*Extract provided*
________________________________________

# Ice Garbage



## jared015 (Jul 20, 2012)

I'd just like to say how disappointed people who fish mogadore and leave trash. 

You're lazy and disrespectful if you leave plastic cigar tips, donut boxes, McDonald's wrappers everywhere, general trash, etc.









There was a pop can and a bag of food 10' away from a trash can. How lazy do you have to be to do that?

this happened on two different parts of the lake (congress lake and 43 ramp)

In addition also seeing dead fish all over the ice bc people catch, kill, and waste fish. 

Seriously you're adults, treat the area and fish with a little respect and clean up after yourselves.


----------



## jared015 (Jul 20, 2012)

These were the last two things I saw. There were much worse areas and more litter.


----------



## trapperjon (Mar 11, 2008)

jared015 said:


> These were the last two things I saw. There were much worse area and litter


don't worry about the trash on CLR, me and my boy picked up everything that you took pictures of but still left there, your welcome.


----------



## jared015 (Jul 20, 2012)

Wow. Reasonable response.

I picked up a bunch of stuff as well but wasn't going to sit around all day being the chain gang picking up after everything I saw. 

Thank you for doing that though.


----------



## trapperjon (Mar 11, 2008)

yeah sorry about that smart reply, i'm still pissed at all the freakin' trash on CLR, it's only been fished for a week and looked like that... REALLY, my 6yr old boy probably asked half a dozen times, DAD... WHY WOULD SOMEONE DO THIS ? that was hard to answer without cursing,


----------



## jared015 (Jul 20, 2012)

trapperjon said:


> yeah sorry about that smart a$$ reply, i'm still pissed at all the freakin' trash on CLR, it's only been fished for a week and looked like that... REALLY, my 6yr old boy probably asked half a dozen times, DAD... WHY WOULD SOMEONE DO THIS ? that was hard to answer without cursing,



Understandable, I'm not on this site to fight with people or name call. I should probably edit my post

But like you said, it's hard too when you see all that crap

Literally I had no more trash bag space you would need to have a big yard bag to get it all.


----------



## lgmthbs (Jan 22, 2015)

Thats it!It doesn't matter where you go,any time of year.Look at any bank fishing areas.Mosquito and Berlin causeways are some of the worst.Berlin has trash cans right by their cars where they park.I watched a guy at the rocky river pick up all his trash throw it in the woods and walk right by a trash can.I just don't get it


----------



## bobberbucket (Mar 30, 2008)

________________________________________

*Data records*
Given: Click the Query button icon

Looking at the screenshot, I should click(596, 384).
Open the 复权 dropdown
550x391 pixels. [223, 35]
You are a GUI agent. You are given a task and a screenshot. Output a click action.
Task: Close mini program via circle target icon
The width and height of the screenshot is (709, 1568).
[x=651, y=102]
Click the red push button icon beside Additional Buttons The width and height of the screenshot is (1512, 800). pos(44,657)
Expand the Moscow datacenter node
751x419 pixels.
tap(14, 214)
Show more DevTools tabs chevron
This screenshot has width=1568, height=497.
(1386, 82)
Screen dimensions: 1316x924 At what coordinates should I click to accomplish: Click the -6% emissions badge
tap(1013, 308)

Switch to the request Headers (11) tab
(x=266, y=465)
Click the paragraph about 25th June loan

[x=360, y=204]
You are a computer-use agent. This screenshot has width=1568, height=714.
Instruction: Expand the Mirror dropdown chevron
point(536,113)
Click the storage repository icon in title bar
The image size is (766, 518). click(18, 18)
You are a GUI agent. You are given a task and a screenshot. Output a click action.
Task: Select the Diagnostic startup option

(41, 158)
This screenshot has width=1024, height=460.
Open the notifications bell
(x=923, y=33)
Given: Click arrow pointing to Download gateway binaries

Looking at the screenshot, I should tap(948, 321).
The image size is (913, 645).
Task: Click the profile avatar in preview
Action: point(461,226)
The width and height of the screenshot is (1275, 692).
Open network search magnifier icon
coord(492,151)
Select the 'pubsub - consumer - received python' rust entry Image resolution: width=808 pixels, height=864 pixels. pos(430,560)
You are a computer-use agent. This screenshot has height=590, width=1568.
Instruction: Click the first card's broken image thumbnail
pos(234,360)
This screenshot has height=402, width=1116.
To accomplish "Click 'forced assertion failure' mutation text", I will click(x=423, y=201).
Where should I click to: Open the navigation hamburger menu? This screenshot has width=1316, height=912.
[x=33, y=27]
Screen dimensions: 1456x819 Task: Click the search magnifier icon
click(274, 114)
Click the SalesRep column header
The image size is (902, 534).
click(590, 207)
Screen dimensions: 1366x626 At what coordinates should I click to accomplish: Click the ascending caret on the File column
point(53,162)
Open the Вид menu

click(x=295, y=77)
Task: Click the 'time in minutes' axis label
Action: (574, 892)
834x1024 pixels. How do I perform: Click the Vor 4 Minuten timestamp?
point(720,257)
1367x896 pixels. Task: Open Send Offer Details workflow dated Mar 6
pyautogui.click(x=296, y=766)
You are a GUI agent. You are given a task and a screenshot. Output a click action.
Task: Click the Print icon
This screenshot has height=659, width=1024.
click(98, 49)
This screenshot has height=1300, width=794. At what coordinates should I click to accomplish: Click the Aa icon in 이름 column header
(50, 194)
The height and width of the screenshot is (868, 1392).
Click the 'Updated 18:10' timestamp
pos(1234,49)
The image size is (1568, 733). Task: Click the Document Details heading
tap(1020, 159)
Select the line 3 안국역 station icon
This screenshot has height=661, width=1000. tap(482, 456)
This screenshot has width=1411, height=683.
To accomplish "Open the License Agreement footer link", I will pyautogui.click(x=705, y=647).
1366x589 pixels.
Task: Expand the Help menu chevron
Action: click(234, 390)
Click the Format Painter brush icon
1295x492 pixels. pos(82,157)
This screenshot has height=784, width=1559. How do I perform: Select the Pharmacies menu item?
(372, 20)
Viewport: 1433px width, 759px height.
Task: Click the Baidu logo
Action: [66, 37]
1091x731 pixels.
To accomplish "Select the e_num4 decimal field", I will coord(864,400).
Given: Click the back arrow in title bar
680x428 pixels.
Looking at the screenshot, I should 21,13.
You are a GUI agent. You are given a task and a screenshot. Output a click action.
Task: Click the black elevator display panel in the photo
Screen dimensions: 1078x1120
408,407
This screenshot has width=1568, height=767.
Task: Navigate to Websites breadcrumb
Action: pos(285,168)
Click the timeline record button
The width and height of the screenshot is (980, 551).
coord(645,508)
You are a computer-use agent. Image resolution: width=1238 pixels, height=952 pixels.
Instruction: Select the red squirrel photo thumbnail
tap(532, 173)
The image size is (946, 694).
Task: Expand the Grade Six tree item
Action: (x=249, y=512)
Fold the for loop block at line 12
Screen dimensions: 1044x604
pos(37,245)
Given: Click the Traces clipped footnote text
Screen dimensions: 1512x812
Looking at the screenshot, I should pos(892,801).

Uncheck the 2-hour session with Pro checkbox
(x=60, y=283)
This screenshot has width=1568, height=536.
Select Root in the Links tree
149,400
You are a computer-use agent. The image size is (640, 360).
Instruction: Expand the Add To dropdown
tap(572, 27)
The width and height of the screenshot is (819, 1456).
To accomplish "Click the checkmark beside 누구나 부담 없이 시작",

________________________________________

*Exercise description*
Please say whether each statement agrees with the forum thread, answering yes or no and quoting the words that decide it. 1. trapperjon and his son picked up the trash that jared015 photographed. 2. jared015 says he picked up none of the trash himself. 3. lgmthbs says Berlin has no trash cans near where people park. You won't need the records for this.

*Result for this task*
1. Yes: "me and my boy picked up everything that you took pictures of but still left there"
2. No: "I picked up a bunch of stuff as well"
3. No: "Berlin has trash cans right by their cars where they park."